Scott R. Riedel. St. Louis, Missouri: Concordia Publishing House, 1986, 32 pp.
This pamphlet provides an excellent and authoritative overview of the often overlooked subject of sound and acoustics in the worship space. Riedel begins by emphasizing that the "event" of worship is largely an aural activity and that the message of the gospel and the response of the assembled congregation all take place within a "sound" environment that can either enhance or detract from the whole worship experience.
The author then outlines five acoustical design goals and, in the most extensive section of the pamphlet, explains how to achieve them. Clear drawings and diagrams, along with nontechnical, easily understood language, help clarify basic concepts.
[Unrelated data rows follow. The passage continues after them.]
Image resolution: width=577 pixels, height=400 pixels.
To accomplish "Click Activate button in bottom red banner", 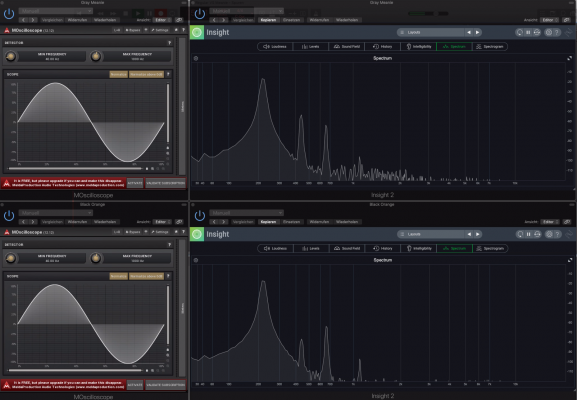I will pyautogui.click(x=135, y=385).
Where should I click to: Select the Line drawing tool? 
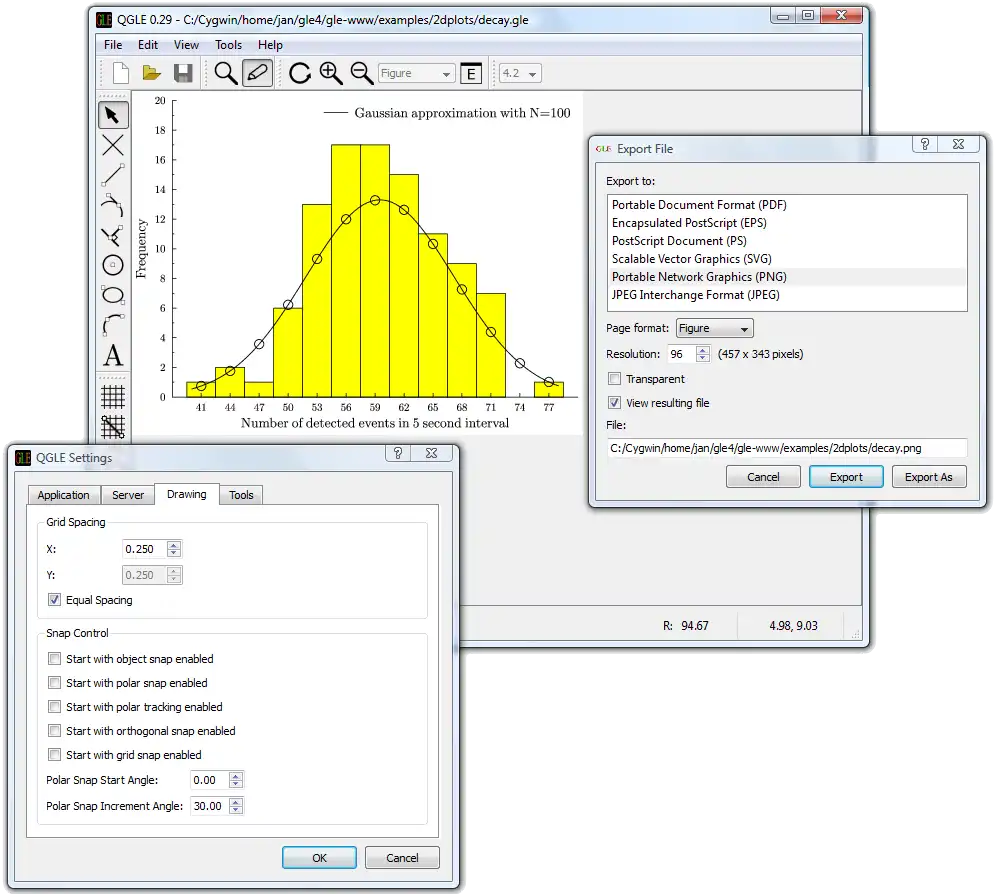click(x=112, y=175)
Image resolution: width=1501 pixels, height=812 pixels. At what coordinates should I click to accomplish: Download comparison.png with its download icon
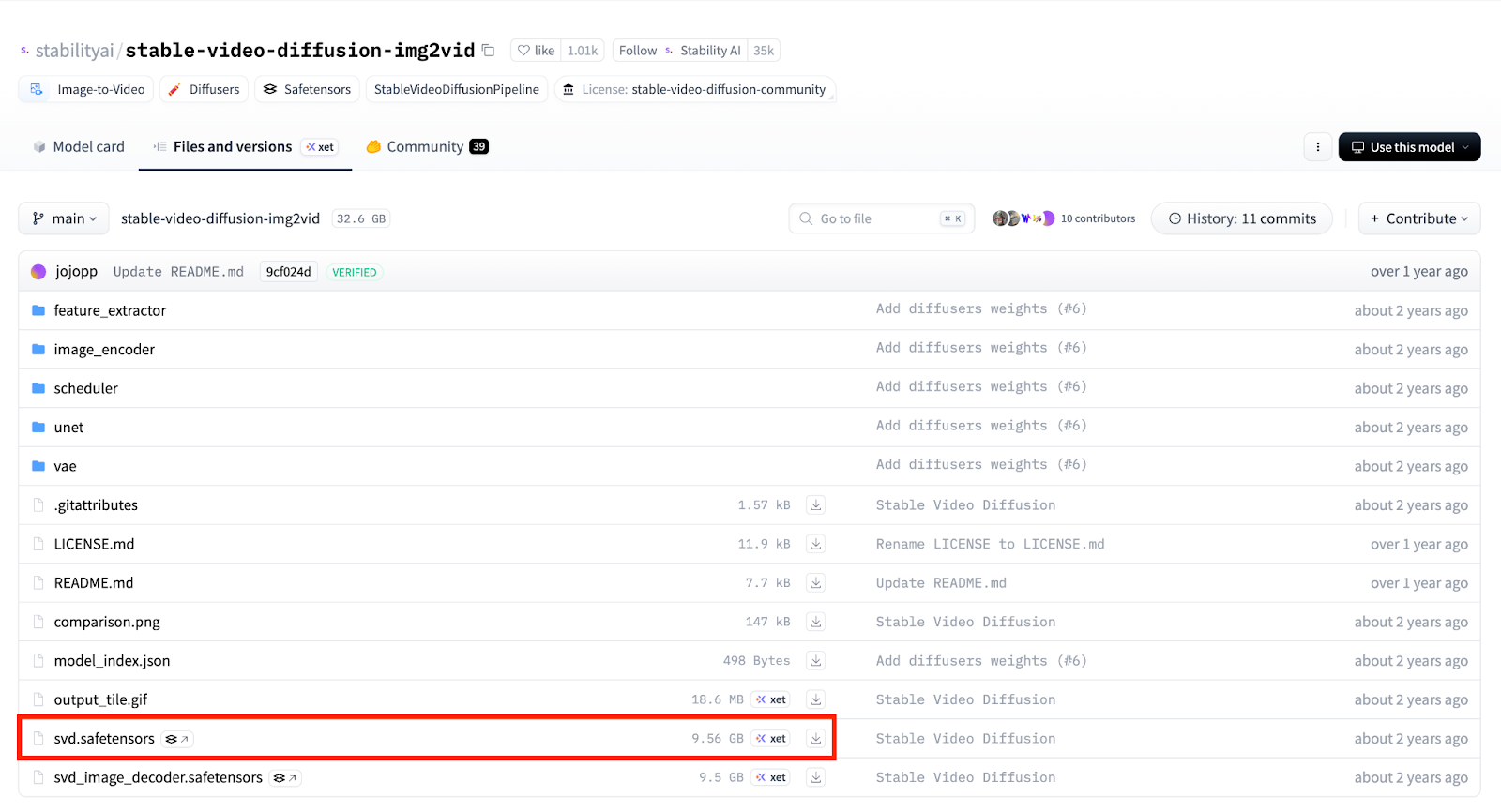[816, 622]
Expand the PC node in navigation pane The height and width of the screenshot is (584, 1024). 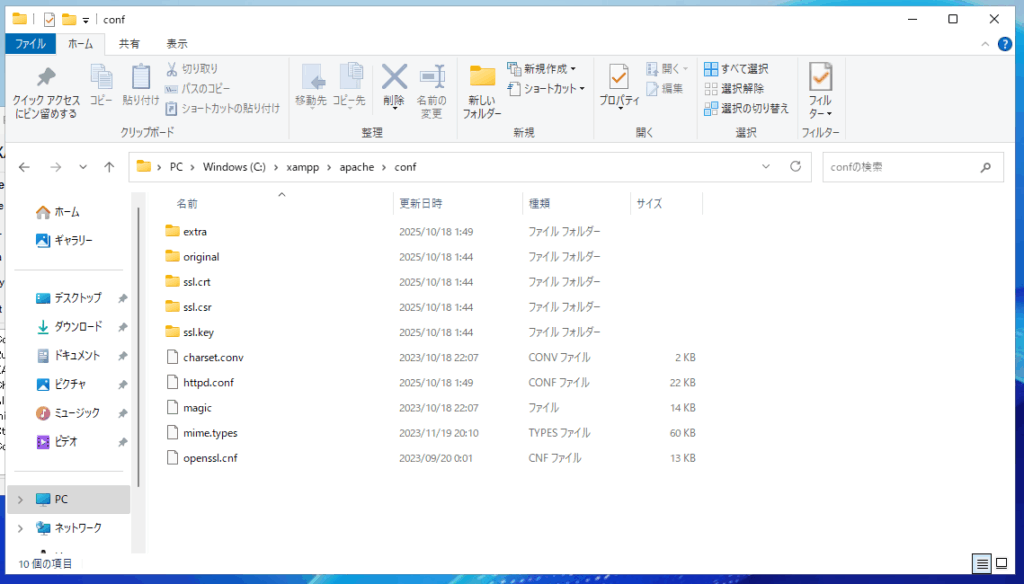(x=20, y=499)
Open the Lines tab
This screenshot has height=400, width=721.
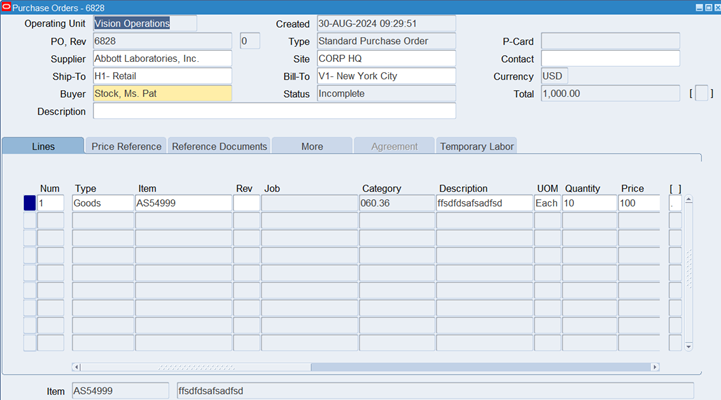coord(43,146)
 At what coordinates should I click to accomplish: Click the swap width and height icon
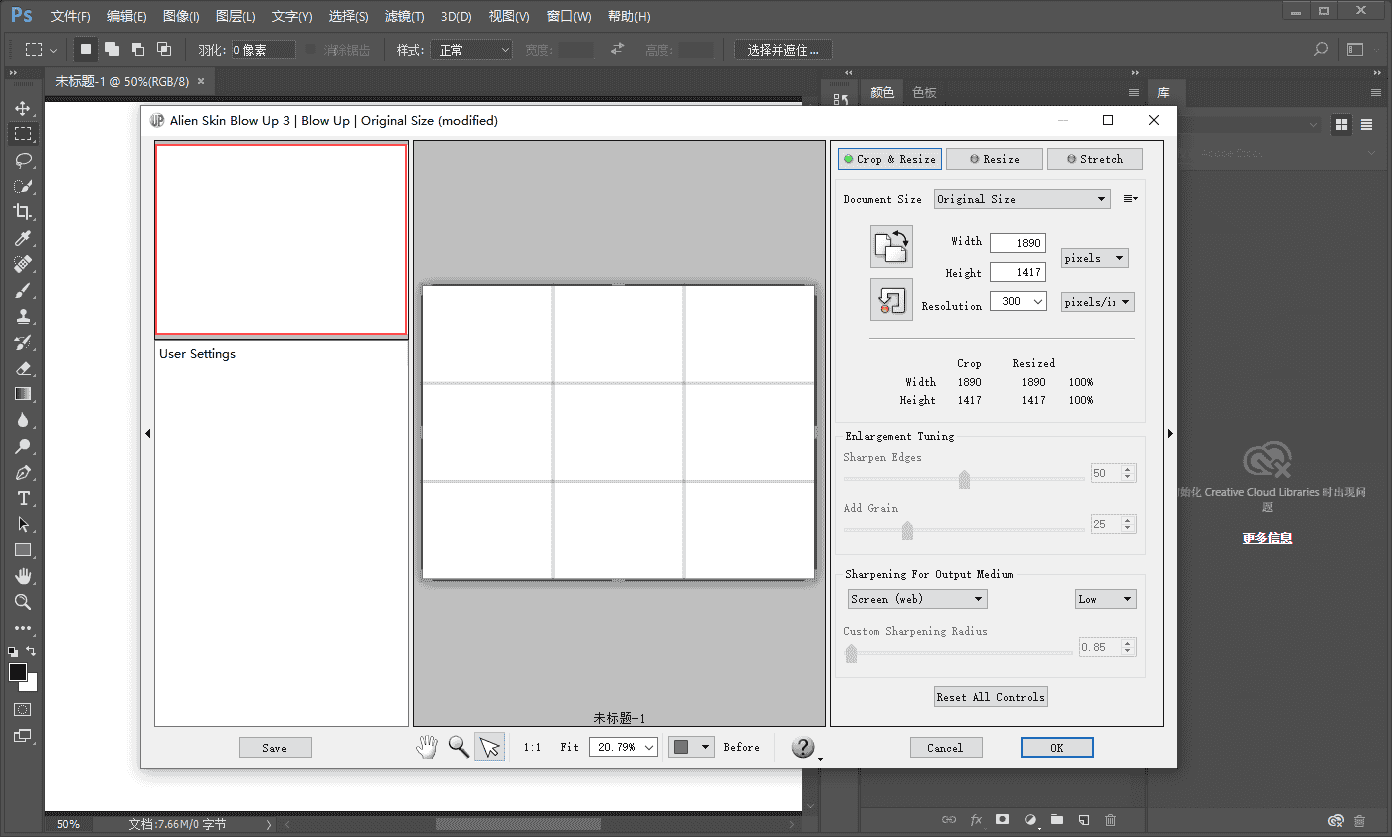[891, 246]
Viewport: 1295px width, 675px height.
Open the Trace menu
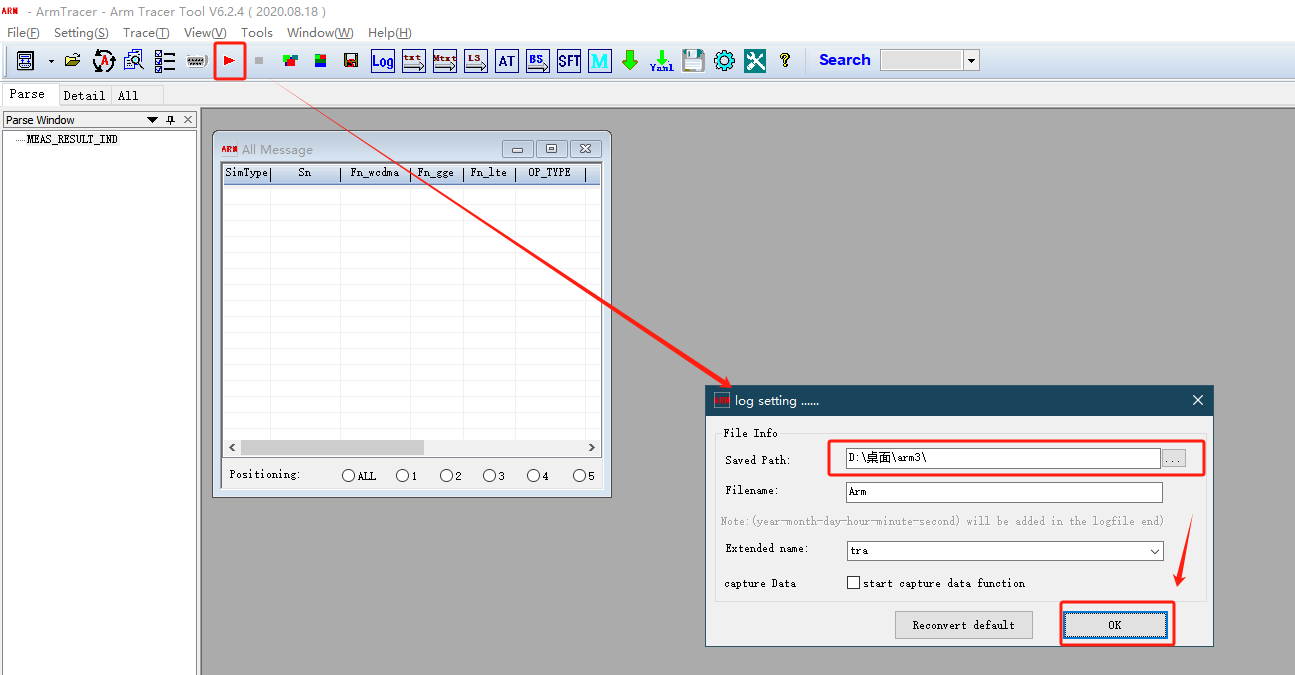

In the final section of this very useful pamphlet, the author makes one inaccurate statement. He promotes a central loudspeaker cluster over the pulpit, claiming it is the best way of ensuring naturalness and "point source" identification so that the sound seems to come from the preacher's mouth, not from the side walls or ceiling. The rather recent development of what are called "constant directivity" loudspeaker horns and their successful use in many church systems make this statement misleading and obsolete.
In spite of this one criticism, however, I strongly recommend this booklet as an introductory guide to building committees, pastors, and church musicians who are serious about making the sanctuary and its sound system fully support worship.